In very brief terms: machine code is much faster, but bytecode is more portable and secure.

If you replace 'is' with 'can be', this is true. But it's not the reason that the main implementation of Python (hereafter 'CPython') uses bytecode. One clue that this isn't the case is that the .pyc files of bytecodes are not all that portable; they can differ between Python versions and possibly even different types of machines with the same version of CPython.

Put simply, CPython almost certainly uses bytecode because creating and then interpreting bytecode is a common implementation technique for writing reasonably complex interpreters. All interpreters need to parse their source language and then interpret (and execute) something, but it's often simpler (and faster) to transform the initial source language into some simpler format before interpreting it.
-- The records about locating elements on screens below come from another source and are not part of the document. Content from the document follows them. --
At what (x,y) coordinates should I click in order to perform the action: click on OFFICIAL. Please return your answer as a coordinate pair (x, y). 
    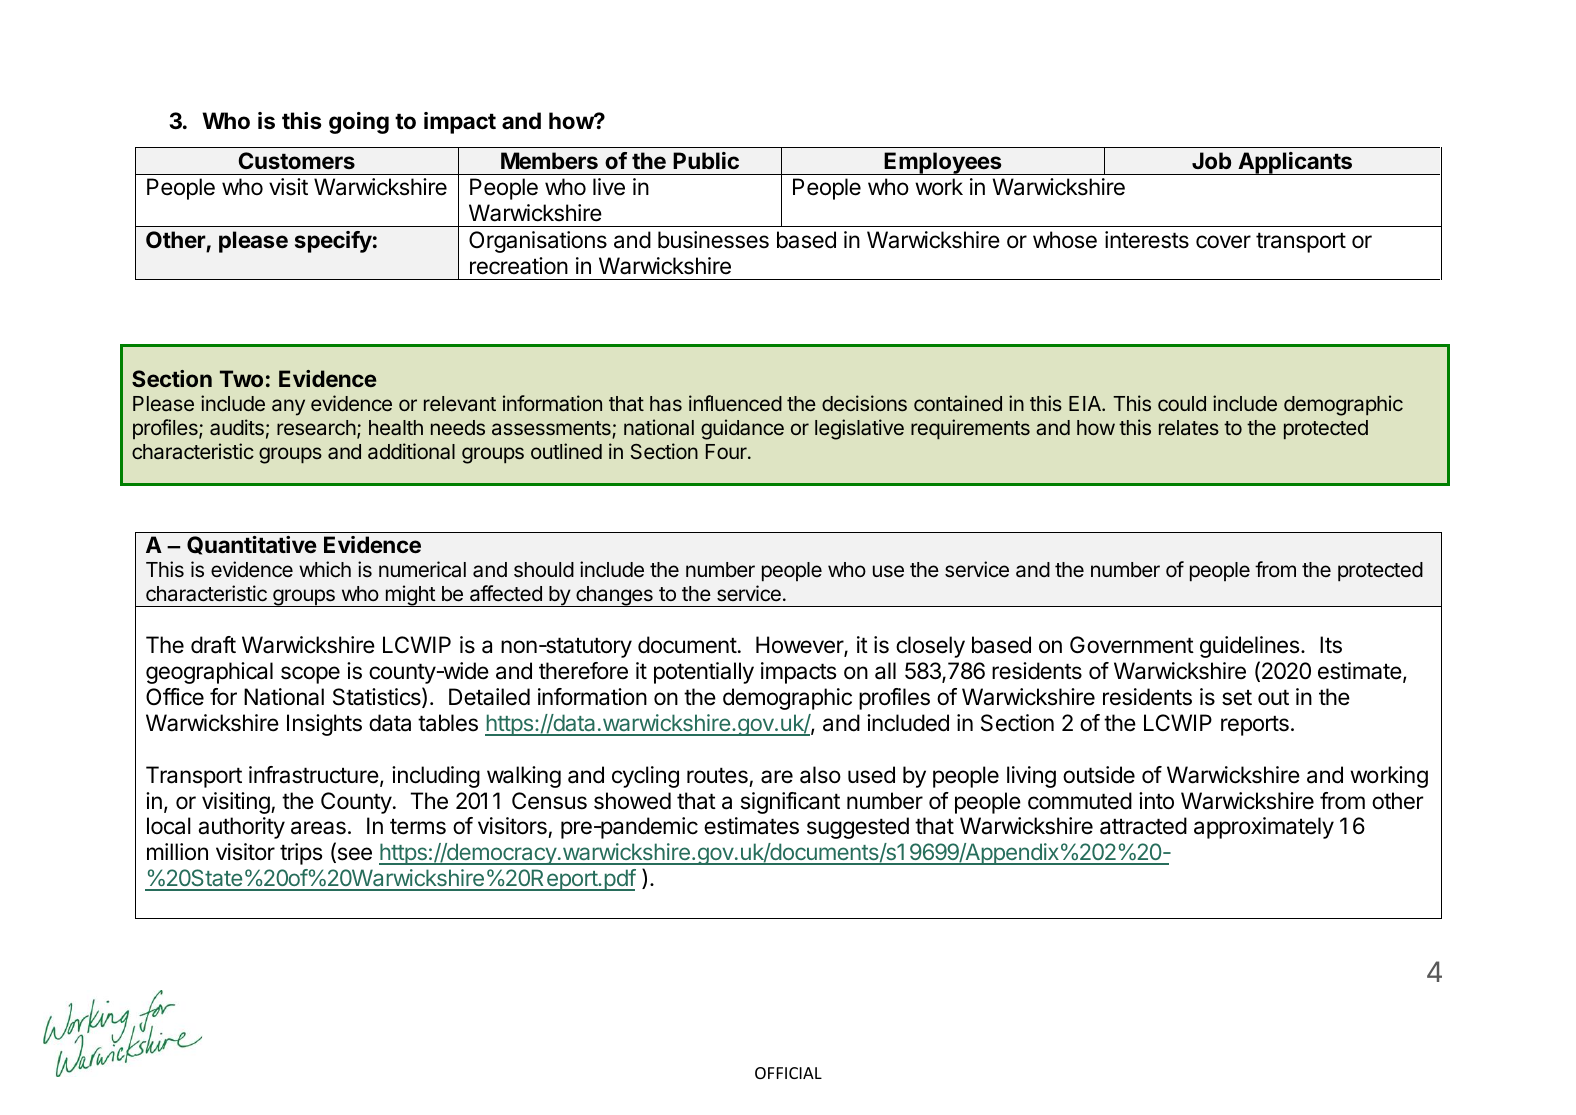
    Looking at the image, I should click on (788, 1073).
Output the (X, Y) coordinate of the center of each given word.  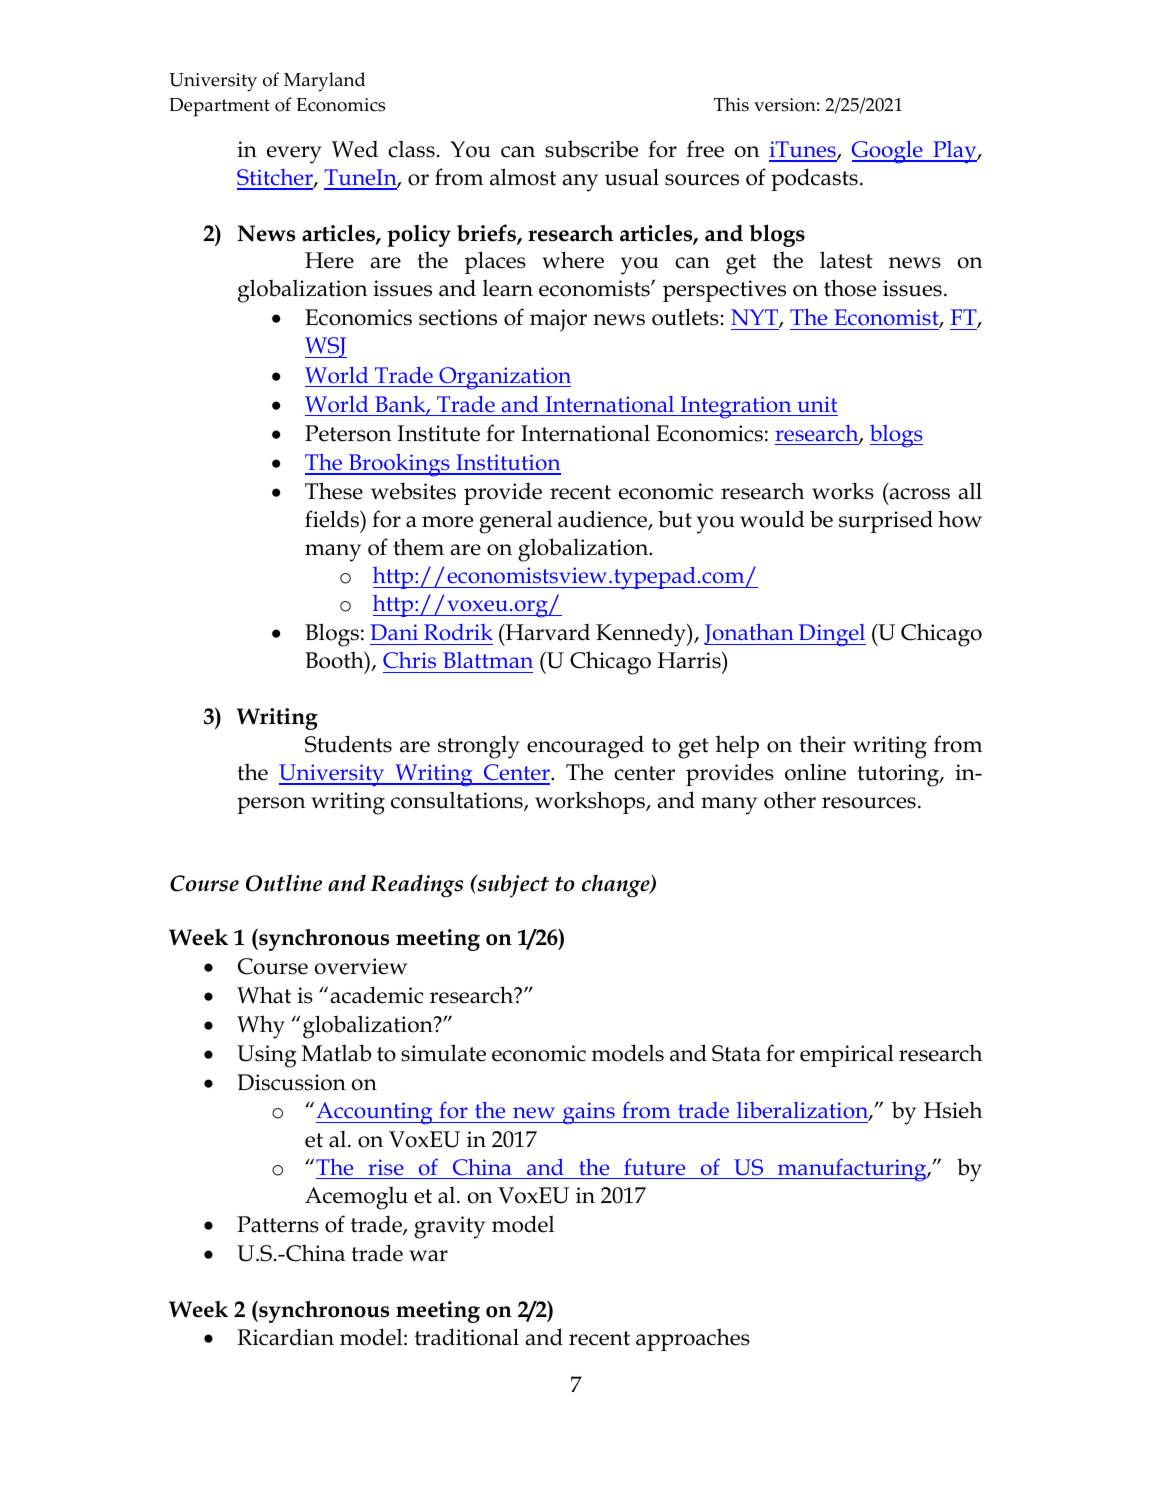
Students (348, 744)
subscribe (591, 149)
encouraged (585, 747)
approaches (693, 1339)
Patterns (278, 1224)
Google (888, 152)
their (822, 744)
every (294, 155)
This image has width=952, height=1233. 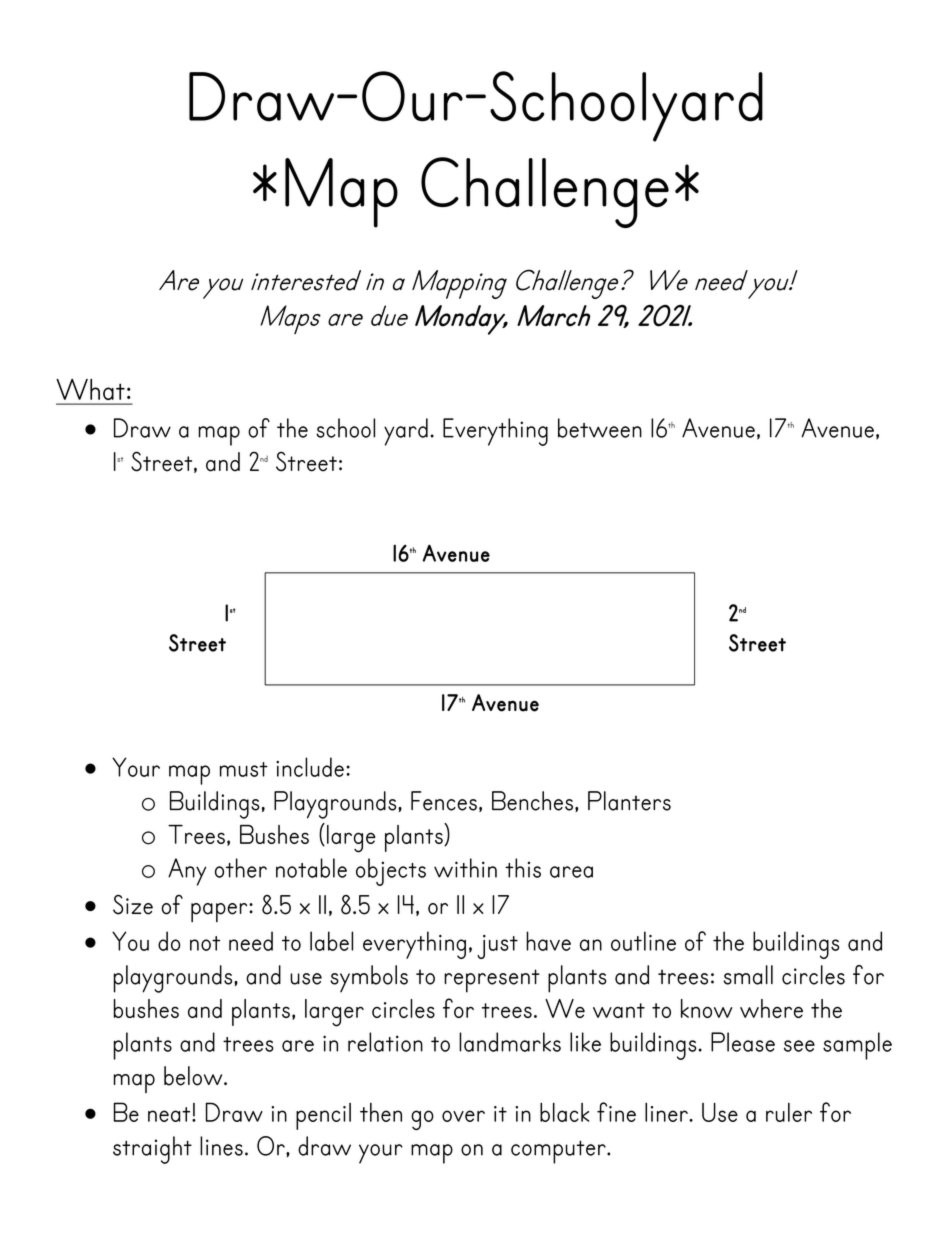 What do you see at coordinates (310, 767) in the image?
I see `include` at bounding box center [310, 767].
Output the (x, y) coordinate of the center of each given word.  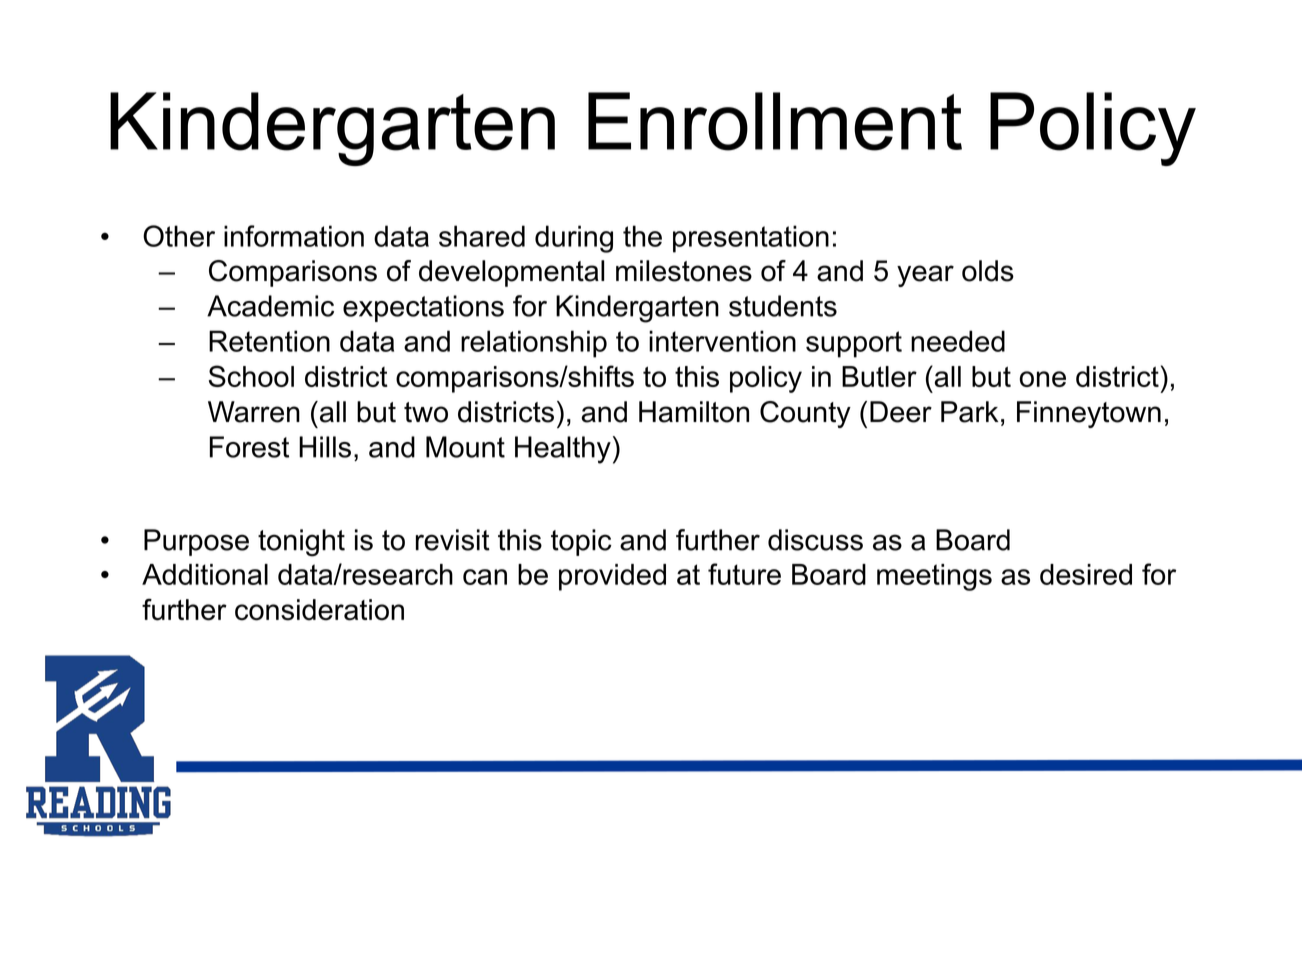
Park (969, 412)
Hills (325, 447)
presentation (751, 239)
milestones (684, 271)
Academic (270, 306)
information (294, 236)
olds (988, 271)
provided (612, 577)
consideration (319, 610)
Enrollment (775, 121)
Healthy (563, 450)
A common 'simpler format' is some form of abstract bytecode, often extremely specialized to the language being interpreted and also how data is stored inside the interpreter.

(On modern CPUs, another advantage of transforming things from an abstract syntax tree of the parsed code to bytecode is that the bytecode can be made linear in memory and thus more cache friendly. Modern CPUs really don't like bouncing around all over to follow pointers; the less you do it the better.)

CPython's bytecode is just this sort of abstract bytecode. In theory you could describe it as a simple stack machine, but in practice the stack is only used for storing temporary values while computing expressions and so on. Actual Python variables and so on are accessed through a whole series of specialized bytecode instructions. The bytecode also has special instructions for things like creating instances of standard types like lists and dealing with iterators, none of which can be described as either general-purpose outside of Python or anything like a real computer.

(And sometimes the exact details of this bytecode matter.)

As for security, Python bytecode is not necessarily all that secure by itself. While it doesn't allow you to perform random machine operations, I wouldn't be surprised if hand-generating crazy instruction sequences could do things like crash CPython (in fact, I'm pretty confidant that doing this is relatively trivial) and lead to arbitrary code execution. The CPython bytecode interpreter is not intended as a general interpreter but instead as an interpreter for bytecode generated by CPython itself, which is guaranteed to obey the rules and not do things like attempt to get or set nonexistent function local variables.

Or to put it directly: it is not safe at all to have CPython run untrusted bytecode, even in a theoretically relatively captive environment. This is completely independent of what access the bytecode might have (or be able to contrive) to standard library functions like file and network access. Untrusted bytecode doesn't need access to stuff like that to wreak havoc.

(I can't be absolutely sure that this is why CPython uses bytecode because I haven't asked the Python developers about it, but I would be truly surprised if it was any other reason. Compiling to bytecode and interpreting the bytecode is a classic and standard interpreter implementation technique and CPython itself is a pretty classic implementation of it.)